ITP does allow limited use of cross-site tracking for the first 24 hours after you visit a first-party site. Apple’s example is a site called Account.com that handles the logins for SiteA.com, SiteB.com, and SiteC.com. Visiting Account.com and logging in sets a cookie at Account.com that the other sites can retrieve by loading a script from Account.com, letting them validate your login.
After 24 hours, however, Apple’s system will stop allowing those third-party cookies and other data to load. While your browser data related to Account.com itself can be retrieved for up to 30 days through a first-party visit to that domain, the sites with other domains can no longer access that information.
A site developer would need to create a simple redirect to refresh the first-party connection: you’d go to SiteB.com, it would redirect you to Account.com, and then back to SiteB.com. This should be fairly seamless, and some sites make use of this today. For user tracking, however, embedded scripts and resources in a web page can’t create those redirects and thus won’t get information after 24 hours.
For domains identified as tracking you across sites, Safari will dump all cookies and “website data” associated with the domain after 30 days with no first-party visit. While Apple hasn’t provided details about which data is removed, I hope it’s all the locations that evercookies rely upon. Otherwise, this purging doesn’t truly stop browser-based tracking. (You can read a more technical rundown of the system at the WebKit site.)
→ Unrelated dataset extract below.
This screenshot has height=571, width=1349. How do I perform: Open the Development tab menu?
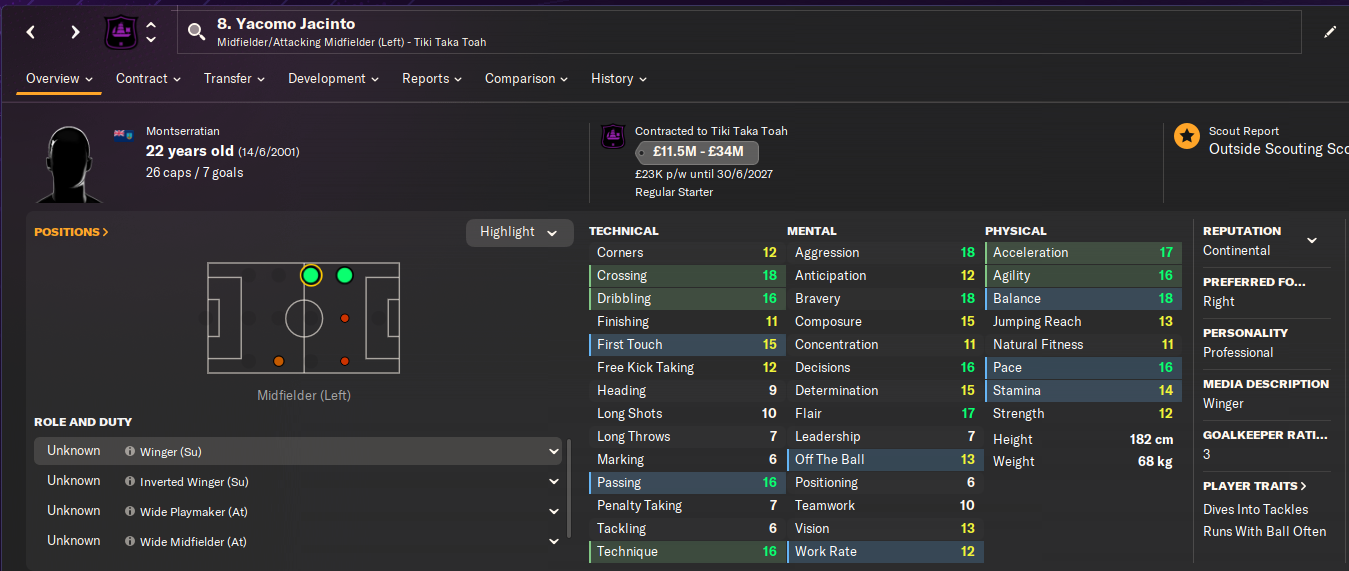(x=333, y=78)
This all sounds pretty slick. It allows short-term use of cross-site data for limited purposes and medium-term use for more focused uses, while it rejects data intended to persist over long periods across unrelated parties.
But there’s a problem. It’s only effective on the browser side.
What lies beneath
Alexander Hanff, a privacy activist, deflated the ITP bubble a bit with a post describing the limits of browser-side control of cross-site tracking. In brief, anything a third-party script or resource loaded on a web page can do, so can the first party serving the page up. Tracking code can be run in such a way that it’s handled by the domain that a user is visiting, short-circuiting the utility of blocking third-party tracking.
The first-party site can use the data it acquires and communicate server-to-server with tracking networks to associated a user with other visits. It’s not perfect, because it relies on identifying unique session characteristics of the browser and its network location, but it can used with a high degree of accuracy. Hanff and others note that the trend towards first-party server-side tracking isn’t new, and that Apple’s move will only accelerate that approach.
That’s not to say Apple shouldn’t implement ITP, Hanff says and I agree. Not every site has the capability or interest in hosting server-side tracking, and thus ITP can have a broad impact against casual but widespread unsophisticated tracking. Many sites incorporate analytics, ad-serving, and other tracking code without understanding the privacy implications (or even being aware there are any to think about, depending on the site). And the lack of perfect browser tracking using first-party server tools reduces the value of that tracking, too. Low-hanging fruit can be picked off.
Hanff argues that only regulation and enforcement can make a difference, because of the server-side shift. But I believe that the extensive use of ad blockers and these upcoming Apple and Google plans mean that the air supply for borderline and unethical behavior is being cut off. This, in turn, will lead publishers to make better decisions about what to include on their pages, because it will be a difference between users blocking all advertising or being able to tolerate ads that respect their bandwidth, time, and intelligence. ITP is another piece in this process.